Entries:

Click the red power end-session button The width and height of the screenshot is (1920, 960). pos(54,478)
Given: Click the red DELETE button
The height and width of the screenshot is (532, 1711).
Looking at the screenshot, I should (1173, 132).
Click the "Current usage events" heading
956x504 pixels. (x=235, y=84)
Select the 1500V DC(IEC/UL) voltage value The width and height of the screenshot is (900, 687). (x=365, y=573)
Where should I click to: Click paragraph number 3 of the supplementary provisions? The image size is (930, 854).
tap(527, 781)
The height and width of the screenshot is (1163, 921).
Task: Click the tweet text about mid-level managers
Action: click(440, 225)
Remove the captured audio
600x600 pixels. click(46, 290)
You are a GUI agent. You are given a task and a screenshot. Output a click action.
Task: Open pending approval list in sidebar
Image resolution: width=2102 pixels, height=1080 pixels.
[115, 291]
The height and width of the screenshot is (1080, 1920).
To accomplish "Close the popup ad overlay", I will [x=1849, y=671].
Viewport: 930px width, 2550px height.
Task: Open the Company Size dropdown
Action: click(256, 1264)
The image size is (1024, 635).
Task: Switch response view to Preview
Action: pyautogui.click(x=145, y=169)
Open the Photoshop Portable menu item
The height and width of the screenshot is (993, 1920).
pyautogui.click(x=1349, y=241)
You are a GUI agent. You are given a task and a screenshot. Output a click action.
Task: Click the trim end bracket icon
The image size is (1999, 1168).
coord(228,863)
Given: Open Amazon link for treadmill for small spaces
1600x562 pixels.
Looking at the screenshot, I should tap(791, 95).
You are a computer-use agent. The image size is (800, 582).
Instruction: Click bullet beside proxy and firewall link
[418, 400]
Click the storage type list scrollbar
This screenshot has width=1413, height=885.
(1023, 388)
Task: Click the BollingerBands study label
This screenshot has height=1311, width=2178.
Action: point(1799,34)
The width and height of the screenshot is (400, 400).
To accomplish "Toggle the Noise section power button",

Set exercise:
Turn every line of the listing above into a Markdown table with the columns Row and Line, numbering each row and skipping blank lines.

Final result:
| Row | Line |
|---|---|
| 1 | Click the red power end-session button The width and height of the screenshot is (1920, 960). pos(54,478) |
| 2 | Given: Click the red DELETE button |
| 3 | The height and width of the screenshot is (532, 1711). |
| 4 | Looking at the screenshot, I should (1173, 132). |
| 5 | Click the "Current usage events" heading |
| 6 | 956x504 pixels. (x=235, y=84) |
| 7 | Select the 1500V DC(IEC/UL) voltage value The width and height of the screenshot is (900, 687). (x=365, y=573) |
| 8 | Where should I click to: Click paragraph number 3 of the supplementary provisions? The image size is (930, 854). |
| 9 | tap(527, 781) |
| 10 | The height and width of the screenshot is (1163, 921). |
| 11 | Task: Click the tweet text about mid-level managers |
| 12 | Action: click(440, 225) |
| 13 | Remove the captured audio |
| 14 | 600x600 pixels. click(46, 290) |
| 15 | You are a GUI agent. You are given a task and a screenshot. Output a click action. |
| 16 | Task: Open pending approval list in sidebar |
| 17 | Image resolution: width=2102 pixels, height=1080 pixels. |
| 18 | [115, 291] |
| 19 | The height and width of the screenshot is (1080, 1920). |
| 20 | To accomplish "Close the popup ad overlay", I will [x=1849, y=671]. |
| 21 | Viewport: 930px width, 2550px height. |
| 22 | Task: Open the Company Size dropdown |
| 23 | Action: click(256, 1264) |
| 24 | The image size is (1024, 635). |
| 25 | Task: Switch response view to Preview |
| 26 | Action: pyautogui.click(x=145, y=169) |
| 27 | Open the Photoshop Portable menu item |
| 28 | The height and width of the screenshot is (993, 1920). |
| 29 | pyautogui.click(x=1349, y=241) |
| 30 | You are a GUI agent. You are given a task and a screenshot. Output a click action. |
| 31 | Task: Click the trim end bracket icon |
| 32 | The image size is (1999, 1168). |
| 33 | coord(228,863) |
| 34 | Given: Open Amazon link for treadmill for small spaces |
| 35 | 1600x562 pixels. |
| 36 | Looking at the screenshot, I should tap(791, 95). |
| 37 | You are a computer-use agent. The image size is (800, 582). |
| 38 | Instruction: Click bullet beside proxy and firewall link |
| 39 | [418, 400] |
| 40 | Click the storage type list scrollbar |
| 41 | This screenshot has width=1413, height=885. |
| 42 | (1023, 388) |
| 43 | Task: Click the BollingerBands study label |
| 44 | This screenshot has height=1311, width=2178. |
| 45 | Action: point(1799,34) |
| 46 | The width and height of the screenshot is (400, 400). |
| 47 | To accomplish "Toggle the Noise section power button", |